Post by PJME » Sun Jun 11, 2006 5:08 pm

I definitely cannot speak for all the different school systems in Belgium, the Netherlands or France...; But basically the level of classical music studies is below zero. In Belgium expensive private schools (Steinerschools Freinet schools...) do try to give a musical education ,including the playing of an instrument. But for most pupils that is already too heavy. In other schools it is minimal: 1 year( or 2 year, depending on the choices made) of basics (=playing simple melodies on a recorder, some history & some info on classical instruments). Fortunately local music schools (Muziek academie - run by the municipality- evening/WE schools) are rather cheap and do very well, attracting not only youngsters, but also grown ups .Fanfares, wind orchestras and brass bands form another important basis for musical education. Orchestras, operahouses and ,especially "Jeugd en Muziek /Jeunesses musicalles" organise and attract an already curious-more or less- prepared public for stages, workshops etc. What we have of youth orchestras is organised by "Jeugd & Muziek".

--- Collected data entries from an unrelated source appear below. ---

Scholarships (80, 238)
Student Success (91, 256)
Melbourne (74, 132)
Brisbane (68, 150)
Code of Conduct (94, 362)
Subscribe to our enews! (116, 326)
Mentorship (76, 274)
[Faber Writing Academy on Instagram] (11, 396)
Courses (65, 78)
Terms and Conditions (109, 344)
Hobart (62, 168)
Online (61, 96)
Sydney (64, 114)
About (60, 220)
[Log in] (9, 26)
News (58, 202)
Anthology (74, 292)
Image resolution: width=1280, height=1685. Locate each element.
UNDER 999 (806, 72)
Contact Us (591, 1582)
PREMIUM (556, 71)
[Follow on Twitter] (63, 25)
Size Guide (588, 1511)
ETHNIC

tickets for concerts are usually well subsidised and cheap for students (much cheaper than Pop/Rock concerts!)
In many schools however, love& interest for music, art, architecture..even maths...depends entirely on the odd individual teacher (it could be any kind of teacher) .
Maybe only in Hungary, the Czech republic, possibly Finland (and Germany?) "classical" music is tought from a very early age(Kindergarten!!). Like Zoltan Kodaly,I like to think that it all starts with singing & overcoming the fear of "being/feeling ridiculous" .(and then we would have less posters who dislike/despise choral music...!)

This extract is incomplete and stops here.